Confronted by the serious illness of Soviet Premier Alexei Kosygin and deepening problems with the national economic plan lie oversees, the Kremlin leaderhip tonight named an aging but apparently vigorous longtime associate of President Leonid Brezhnev's to the ruling Politburo to bolster the government's executive strength.
The elevation of Nikolai Tikhonov, 74, came as Brezhnev announced that the Soviet grain harvest this year totaled just 179 million tons, or 48 million tons below the target. This year's figure is 58 million tons short of last year's crop.
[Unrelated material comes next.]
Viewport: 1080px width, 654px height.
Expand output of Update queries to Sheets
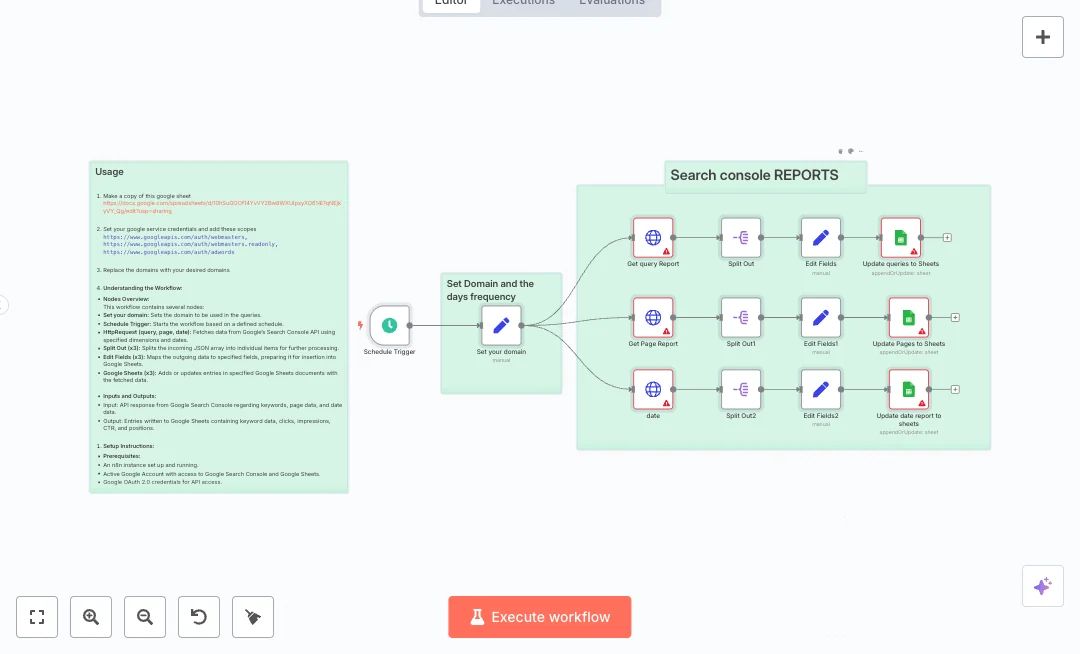click(x=947, y=238)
Responding to what is one of the worst Soviet grain harvests since World War II, the Central Committee named Mikhail Gorbachov, 48, an alternate member of the Politburo to take charge of agriculture.
The promotion of Tikhonov, a metallurgical engineer who has specialized in economic planning for 22 years, raises to 14 the number of full Politburo members and brings the ruling body's average age close to 70.
Tikhonov has been a deputy to the 75-year-old Kosygin since 1976 and an alternate Politburo member since last year. His selection raises the eventual possibility that he may succeed the ailing premier, and effectively consolidate Brezhnev's sway over the complex Soviet economic mechanism, which has faltered below most projected outputs all through the 1970s.
Meanwhile, a senior Soviet source confirmed reports that Kosygin is seriously ill and will not attend Wednesday's public session of the Supreme Soviet, the figurehead parliament, at which the 1979 economic figures will be announced and the 1980 plan described.
The source indicated that Kosygin has suffered a heart attack and although recovering, will be incapacitated for considerable time. Other official sources reported that Brehnev, in an address delivered before a closed-door plenum of the Central Committee, sharply criticized the country's economic performance and called for stern measures to improve productivity.
It was not known precisely what the party would do to improve lagging sectors of the cumebersome economy, but one well-informed source said the plenum approved "serious" and "thorough" measures.
One step was the naming of Gorbachov, an agricultural specialist, to take full charge of problem-plagued agriculture.
At enormous cost in precious hard currency, the Soviets have had to arrange to import up to 25 million tons of grain from the United States to make up for this year's shortfall.
Gorbachov fills a vacancy at the top of the agricultural sector that has existed since the death in 1978 of Fyodor Kulakov, 60, a Politburo member who held the agriculture portfolio.
Tikhonov's promotion to the Politburo reestablishes a general tradition that the premier's principal deputy should also be a voting member of the ruling body. The post had been vacant since last November, when Kirill Mazurov, at that time Kosygin's chief assistant, was dropped from the Politburo, ostensibly for health reasons.
Mazurov, 64, had been seen by some Western Kremlinologists as differing with the general view of the Brezhnev circle opposing fundamental reform of the economy that could lead to reduced party control.
Kosygin is seen by analysts as having struggled for such reform in the 1960s and lost to Brezhnev, whose conservative leadership has always taken great care to preserve and strengthen the party over all other sectors in the Kremlin. Tikhonov got his start with Brezhnev in the Dnepropetrovsk region of the Ukraine in the 1930s and has moved steadily upward with his mentor.
The Soviet economy had expanded throughout the 1970s, but at decreasing rates each year. This year, official figures show that production in such key areas as steel, fertilizer, synthetic fibres, cement, and major durables such as autos, refrigerators, and washing machines are lagging below even 1978 productin levels. Energy production is above 1978, but the Soviets have had trouble meeting their 1979 production goals in oil.
In general, the persistent failure to hit annual targets has made it virtually impossible for the nation to achieve the overall goals of the five-year plan by the time it expires at the end of 1980.
The news agency Tass, in reporting Brezhnev's speech complained about low worker productivity and pointed to unsatisfactory shortages of food, machinery, adequate transport. Brezhnev said 1980 must be a year of "shock work" in order to achieve the five-year-plan goals and that energy conservation must be a big factor in Soviet economic future.